Князь Михаил велел вызвать секретаря и, когда тот явился, мрачно произнес:

— Мне немедленно нужна аудиенция у государя-императора. Алиса до завтрашнего вечера должна получить развод. Пошлите за моим поверенным. Пусть он известит Вольдемара Форсеуса о разводе и предложит ему отступного, дабы тот не слишком возмущался.

Отпустив секретаря, старый князь вызвал своего камердинера-финна.

— Юхан, я хочу, чтобы Ники прибыл в Петербург как можно скорее. Собери людей, отправляйтесь в «Мон плезир» и привезите его. Мне неважно, как вы это сделаете. Я напишу ему письмо, в котором сообщу о своих требованиях, а вы тем временем седлайте лошадей.

Князь Михаил направился к столу, а Юхан пошел созывать товарищей. Через несколько минут небольшой отряд уже ждал во дворе, а князь Михаил, все еще в гневе, расхаживал по кабинету.

Княгиня Катерина, встревоженная шумом, поспешила спуститься вниз.

— Миша, в чем дело? — спросила она, подойдя к нему.

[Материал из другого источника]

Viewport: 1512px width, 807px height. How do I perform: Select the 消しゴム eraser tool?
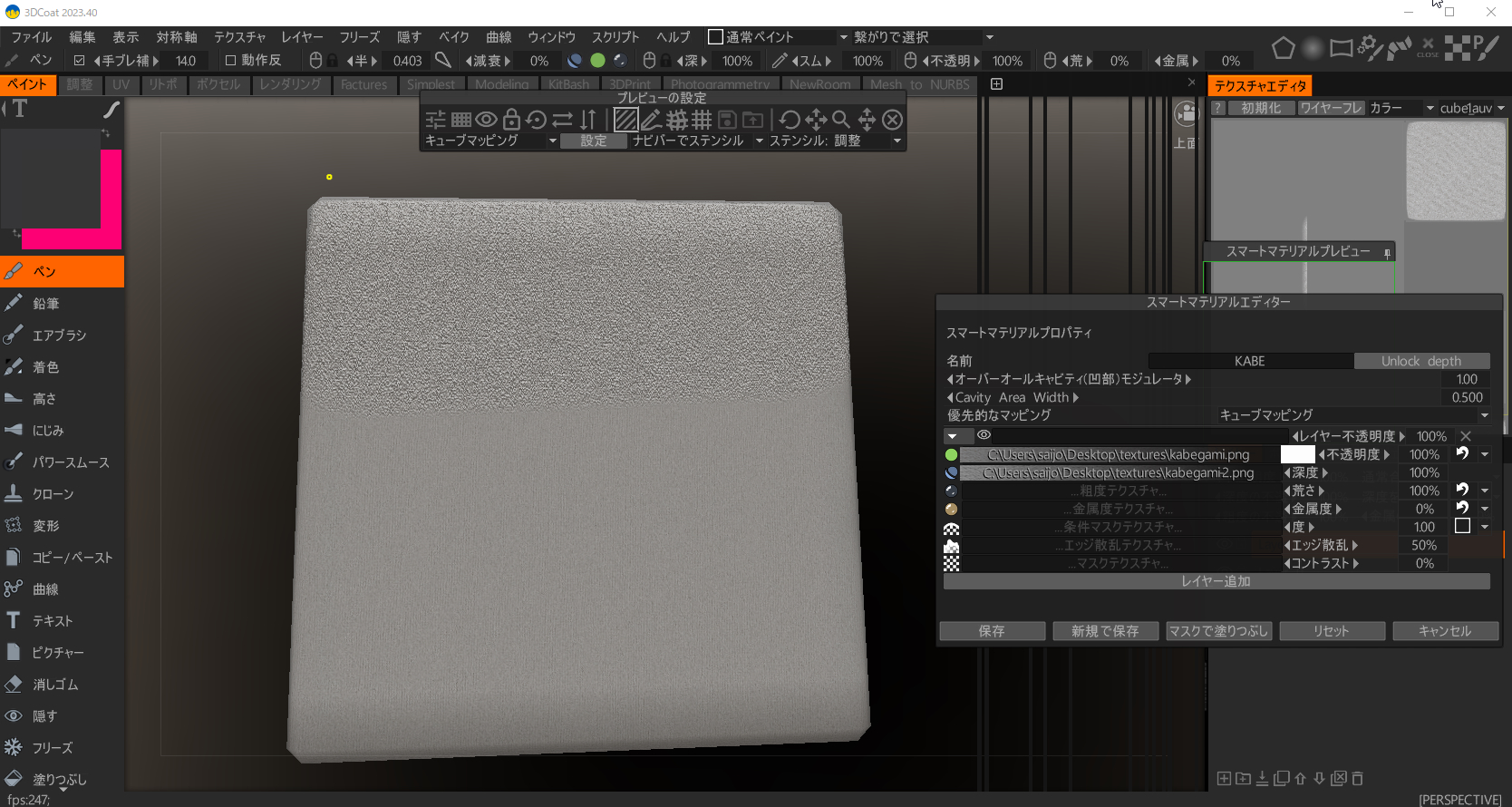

— В твоем распроклятом сыночке! — громогласно заявил старый князь. — Он возвращается домой и немедленно женится на Алисе. Я научу его повиноваться родительской воле!

Схватив со стола письмо, князь Михаил удалился, а княгиня грустно вздохнула. Она могла представить себе, что будет твориться в доме, когда вернется Ники. И у отца, и у сына характер не сахар, они могут и вдрызг разругаться. Ей придется призвать на помощь все свое терпение, дабы утихомиривать по очереди то одного, то другого.